You would never know it was fall yesterday when the temperature here hit 87 degrees. Talk about global warming! I can’t put my summer clothes away yet, but we’ve had a few chilly days so I have had to pull out a few sweaters and jackets too. I’m getting to be a slave to the weather channel.
About the 3rd week of September I thought it might have been too early to pick apples, but we went out to the orchard anyway. It turned out it was almost too LATE to go, that they had almost been picked clean. We did manage to get a few and had some fun and ice cream on the way home.

The Apples of My Eyes
Our church Sunday school had their annual Rally Day picnic a few weeks ago, when the kids get to have a BBQ and play some fun games. One they really like is the Mummy Wrap, where they choose three adults to sit in folding chairs and divide the kids up into three teams. Each team is given a roll of toilet tissue. They have to wrap their “mummy”, covering them as much as possible, and the first team to finish their 1000-sheet roll wins.
Our Team
The young kids had a blast on the obstacle course, running through tires and hoops and slides while they raced against the clock for their best time. There was a new girl in my little girl’s class who was afraid to run alone, so they ran together holding hands, it was so precious!
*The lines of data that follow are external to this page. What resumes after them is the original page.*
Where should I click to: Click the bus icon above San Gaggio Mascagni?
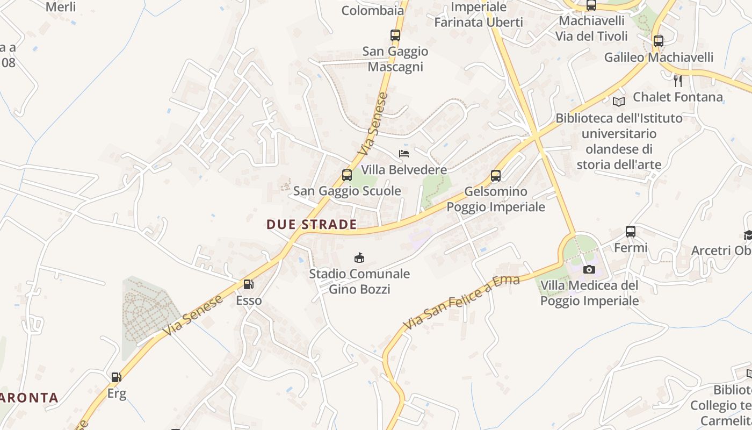pyautogui.click(x=395, y=36)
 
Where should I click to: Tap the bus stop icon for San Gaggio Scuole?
pyautogui.click(x=347, y=175)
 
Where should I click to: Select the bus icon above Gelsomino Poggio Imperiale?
pyautogui.click(x=496, y=176)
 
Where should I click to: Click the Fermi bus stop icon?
pyautogui.click(x=631, y=232)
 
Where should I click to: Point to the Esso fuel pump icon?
pyautogui.click(x=248, y=284)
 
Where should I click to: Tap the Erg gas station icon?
pyautogui.click(x=117, y=377)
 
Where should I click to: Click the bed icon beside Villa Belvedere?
pyautogui.click(x=404, y=154)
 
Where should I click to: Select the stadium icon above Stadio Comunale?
pyautogui.click(x=359, y=258)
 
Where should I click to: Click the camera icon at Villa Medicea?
pyautogui.click(x=589, y=269)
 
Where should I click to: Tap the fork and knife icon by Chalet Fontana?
pyautogui.click(x=678, y=81)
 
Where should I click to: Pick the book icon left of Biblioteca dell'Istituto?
pyautogui.click(x=619, y=102)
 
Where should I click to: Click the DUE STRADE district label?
pyautogui.click(x=312, y=225)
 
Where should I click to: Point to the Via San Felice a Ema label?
pyautogui.click(x=461, y=303)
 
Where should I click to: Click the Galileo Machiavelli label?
pyautogui.click(x=659, y=57)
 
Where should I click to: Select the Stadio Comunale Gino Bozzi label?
pyautogui.click(x=359, y=282)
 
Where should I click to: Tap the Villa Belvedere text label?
pyautogui.click(x=404, y=170)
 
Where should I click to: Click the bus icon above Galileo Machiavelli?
pyautogui.click(x=659, y=41)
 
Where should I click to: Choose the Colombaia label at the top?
pyautogui.click(x=372, y=10)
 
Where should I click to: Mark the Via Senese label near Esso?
pyautogui.click(x=194, y=316)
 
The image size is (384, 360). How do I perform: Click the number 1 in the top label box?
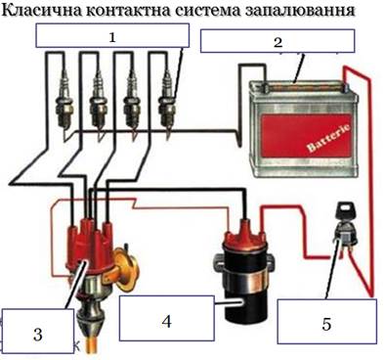pyautogui.click(x=112, y=38)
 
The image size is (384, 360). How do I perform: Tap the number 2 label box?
pyautogui.click(x=277, y=41)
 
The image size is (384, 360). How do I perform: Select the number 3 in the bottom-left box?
pyautogui.click(x=38, y=335)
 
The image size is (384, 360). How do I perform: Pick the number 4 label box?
pyautogui.click(x=167, y=319)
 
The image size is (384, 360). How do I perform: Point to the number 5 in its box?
pyautogui.click(x=326, y=324)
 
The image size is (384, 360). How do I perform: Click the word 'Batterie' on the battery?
pyautogui.click(x=329, y=138)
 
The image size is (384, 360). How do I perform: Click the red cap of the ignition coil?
pyautogui.click(x=244, y=234)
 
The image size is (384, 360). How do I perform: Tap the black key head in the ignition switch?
pyautogui.click(x=346, y=209)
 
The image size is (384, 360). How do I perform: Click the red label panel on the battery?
pyautogui.click(x=306, y=134)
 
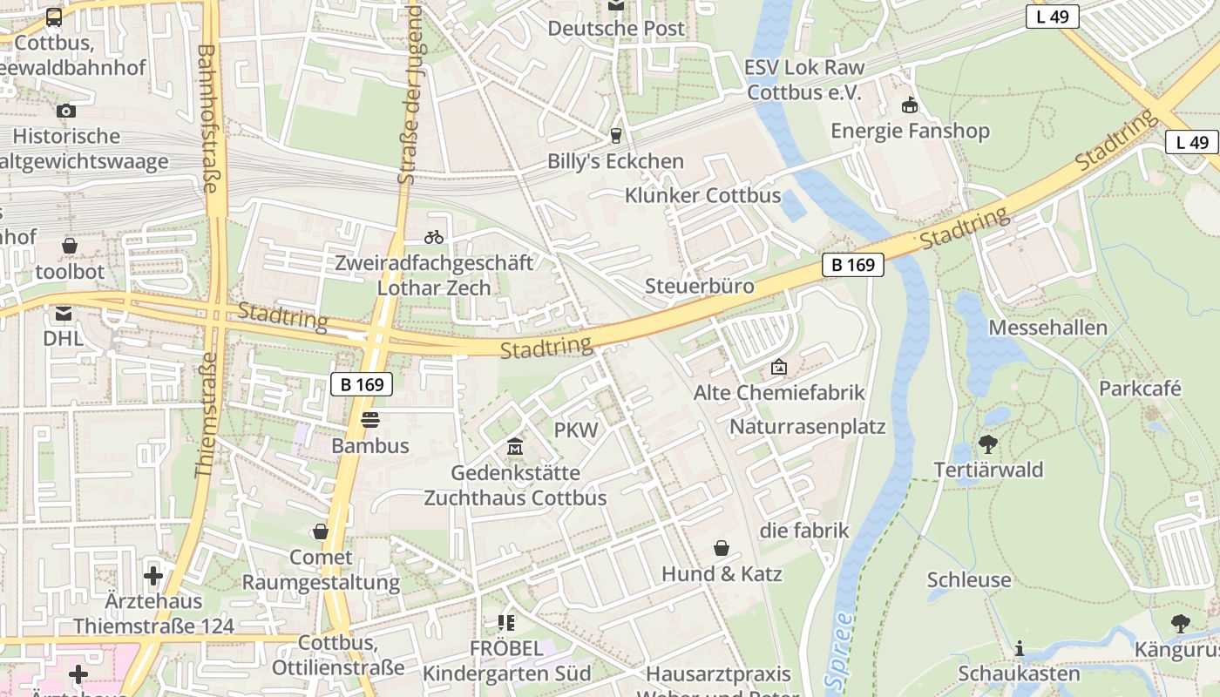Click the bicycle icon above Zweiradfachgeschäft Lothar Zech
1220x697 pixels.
point(433,236)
On Top Of The World - We Should All Feel Like This!
On September 19th my little girl was finally baptized into our church. There were a lot of reasons for waiting as long as we did and I’m not going to go into them here as I don’t want to put a damper on this entry. Instead I will share some photos of our joyous celebration. Forgive me for taking so long to share.


Me and My Girl

Our Family

My Girl with Our Pastor

All of our family and friends
May God’s Blessings surround you each day
As you trust Him and walk in His way
May His presence within guard and keep you from sin
Go in peace, go in joy, go in love
My two younger kids attended
Friday and Saturday morning my son attended baseball camp with the Long Island Ducks, a local minor league baseball team. He was very fortunate to have won a scholarship to attend through the Kevin Williams Foundation. We are very grateful to Kevin's family for their generosity. It’s a nice camp where the kids are taught everything by the Ducks players in their stadium (which holds just over 6,000 seats).
Friday rained but they held the camp anyway. Saturday’s weather was so much nicer. The sun was out and the temps climbed to around 80. My little girl decided she wanted to be my son’s cheerleader. I managed to get a few photos of my son from a skirmish game, mostly of him batting.

No closeups because he wouldn’t stand still that long!
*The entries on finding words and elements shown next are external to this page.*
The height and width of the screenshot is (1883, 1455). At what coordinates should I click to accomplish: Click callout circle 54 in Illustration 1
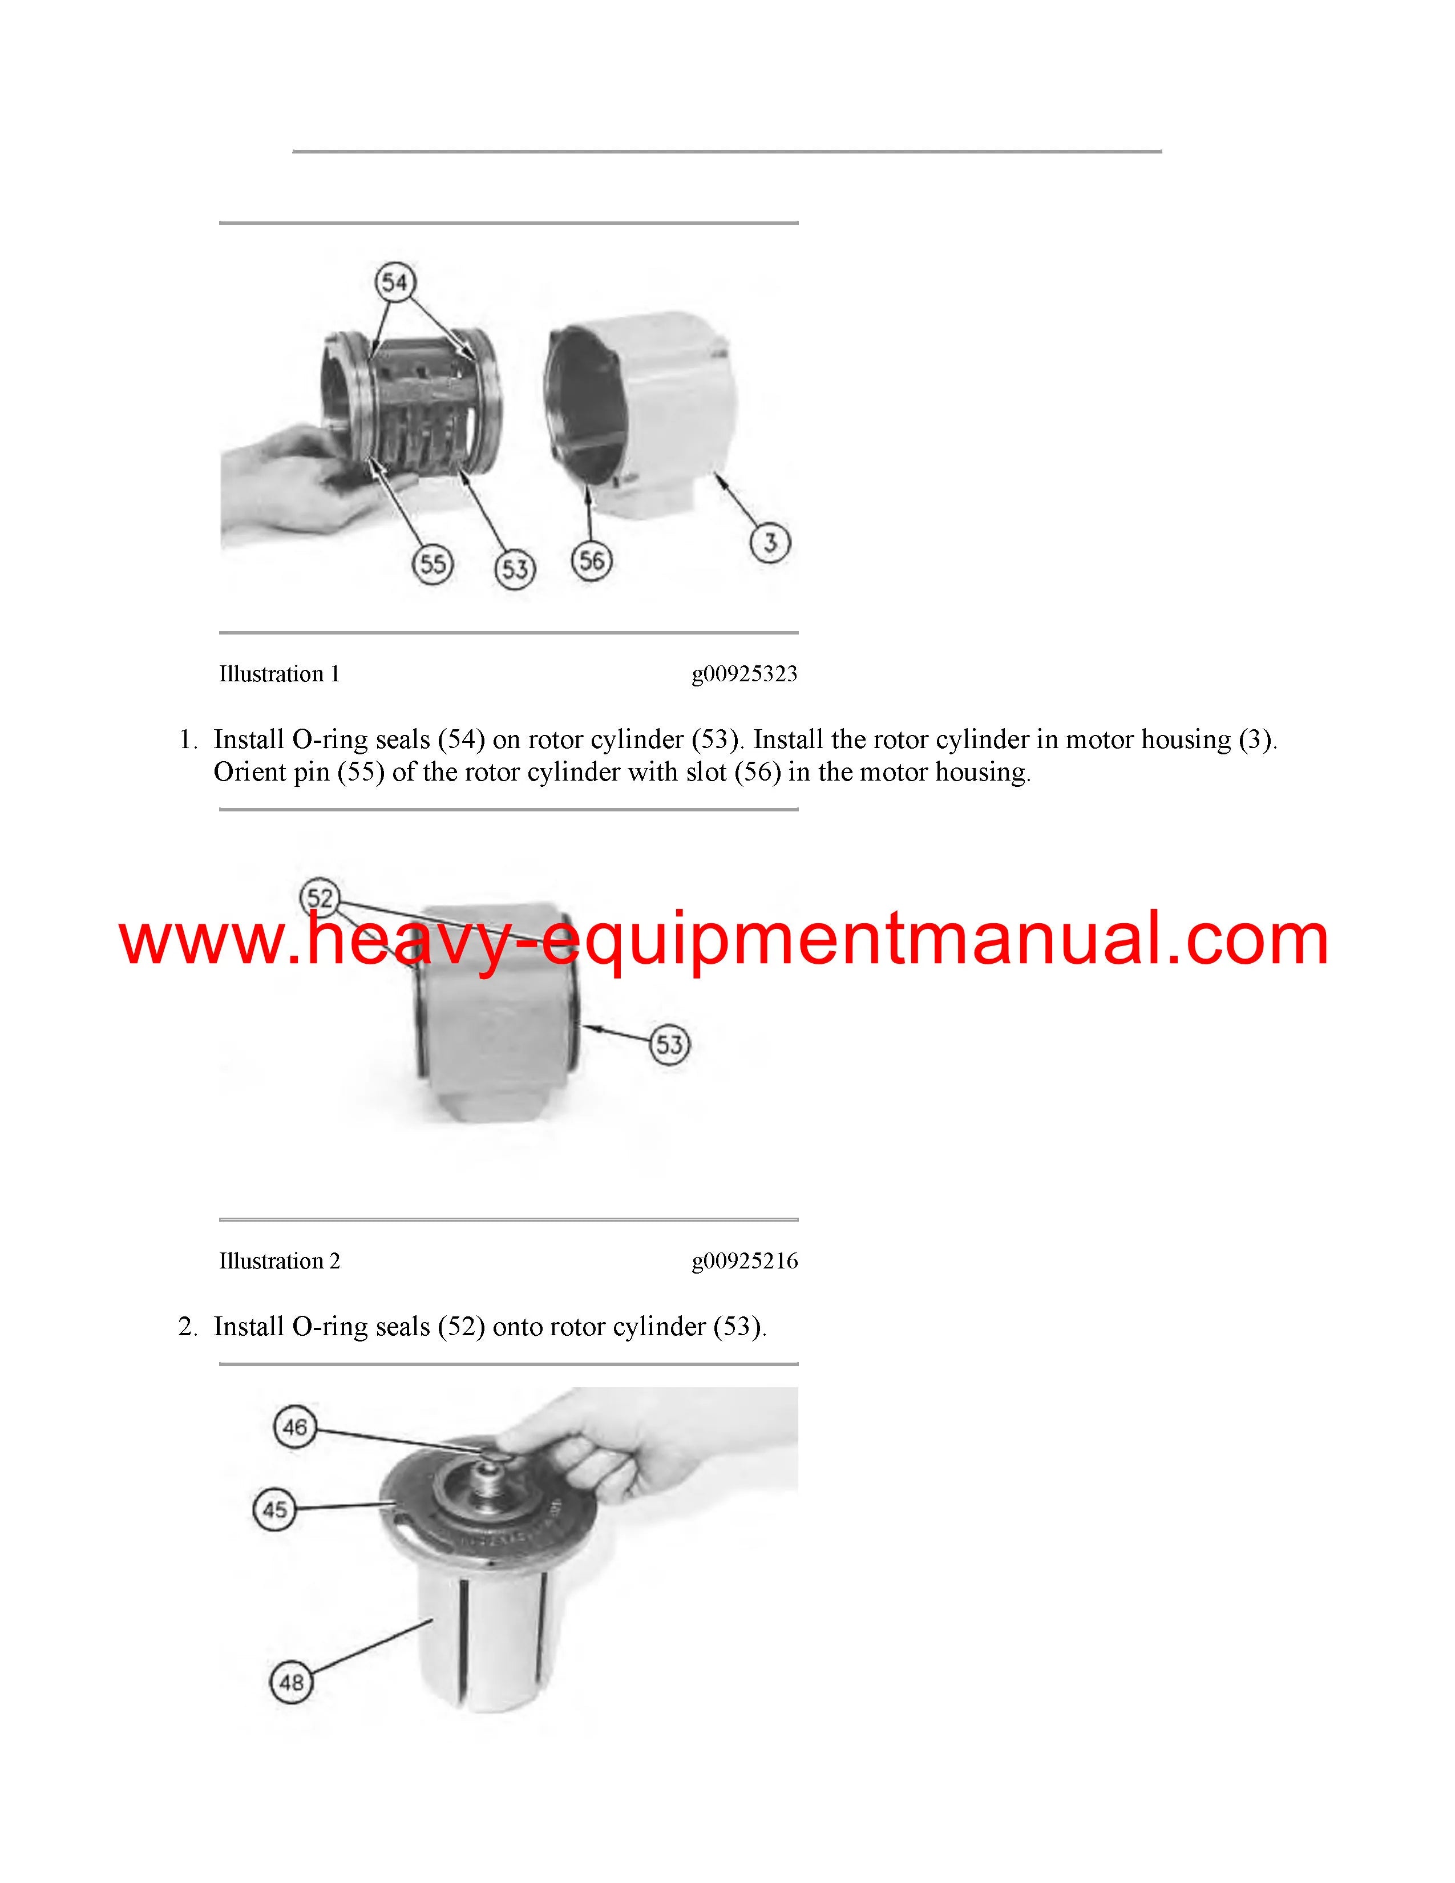click(x=395, y=282)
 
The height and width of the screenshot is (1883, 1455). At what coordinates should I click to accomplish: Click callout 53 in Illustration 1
click(x=515, y=569)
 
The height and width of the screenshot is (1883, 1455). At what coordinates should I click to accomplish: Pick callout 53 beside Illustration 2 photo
click(x=670, y=1045)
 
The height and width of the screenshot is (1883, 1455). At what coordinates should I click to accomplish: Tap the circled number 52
click(x=320, y=898)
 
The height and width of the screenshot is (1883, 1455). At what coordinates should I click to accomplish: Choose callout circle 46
click(x=295, y=1427)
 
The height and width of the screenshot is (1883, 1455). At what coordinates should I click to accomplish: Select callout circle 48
click(x=292, y=1682)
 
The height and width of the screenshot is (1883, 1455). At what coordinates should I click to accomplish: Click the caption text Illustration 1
click(x=279, y=674)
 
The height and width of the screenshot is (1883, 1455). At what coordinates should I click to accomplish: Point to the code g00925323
click(x=745, y=674)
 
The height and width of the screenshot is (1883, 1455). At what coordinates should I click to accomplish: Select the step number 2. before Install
click(x=188, y=1327)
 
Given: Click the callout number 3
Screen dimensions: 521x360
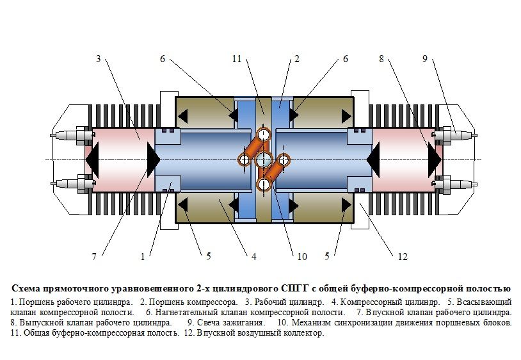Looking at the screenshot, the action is click(x=99, y=59).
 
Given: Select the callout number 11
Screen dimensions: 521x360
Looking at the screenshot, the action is click(x=237, y=59).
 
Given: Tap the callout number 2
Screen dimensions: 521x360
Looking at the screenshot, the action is click(x=297, y=59).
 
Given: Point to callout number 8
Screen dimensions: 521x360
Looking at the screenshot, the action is click(x=381, y=59).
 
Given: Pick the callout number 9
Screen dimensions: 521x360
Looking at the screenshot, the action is click(x=424, y=59).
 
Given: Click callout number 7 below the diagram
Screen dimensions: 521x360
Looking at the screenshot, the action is click(x=94, y=256).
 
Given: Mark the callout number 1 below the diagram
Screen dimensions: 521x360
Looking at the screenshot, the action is click(x=143, y=257).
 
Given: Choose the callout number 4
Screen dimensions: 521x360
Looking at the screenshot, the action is click(x=254, y=257).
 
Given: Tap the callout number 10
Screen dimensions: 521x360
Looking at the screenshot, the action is click(x=302, y=257).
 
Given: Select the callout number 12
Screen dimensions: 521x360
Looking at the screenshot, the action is click(x=403, y=257).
I had to get one of the cheerleader too of course…
At the end of camp each day the kids had a pizza party with the players where they would autograph balls, bats or whatever the kids brought with them. They have a pro shop there where the kids can buy baseball cards (and other stuff) so the players can sign those too. When everything was done on Saturday each kid got a nice embroidered team jersey and a Spalding equipment bag. The bag was really nice and came with different color pieces you could switch for the top piece to change the look of it. My son was pretty impressed with it. He had been sent to the camp on a scholarship and the place that sent him bought him a really nice Yankees aluminum bat so he had the players sign that.
Camp was over at 12:30 and my son’s mentor showed up to take him to Splish Splash, which is a huge water park here on
The only problem was (and I didn’t find this out until last night) the person who was supposed to meet them with the tickets didn’t show when he was supposed to, so my son’s mentor had to shell out $70 out of his own pocket for tickets. Good thing he had cash on him! I hope he will not have a hard time getting reimbursed. He was nice enough to take my son out for ice cream later too. The drive to Splish Splash is probably an hour away from here so I’m surprised he had any energy left!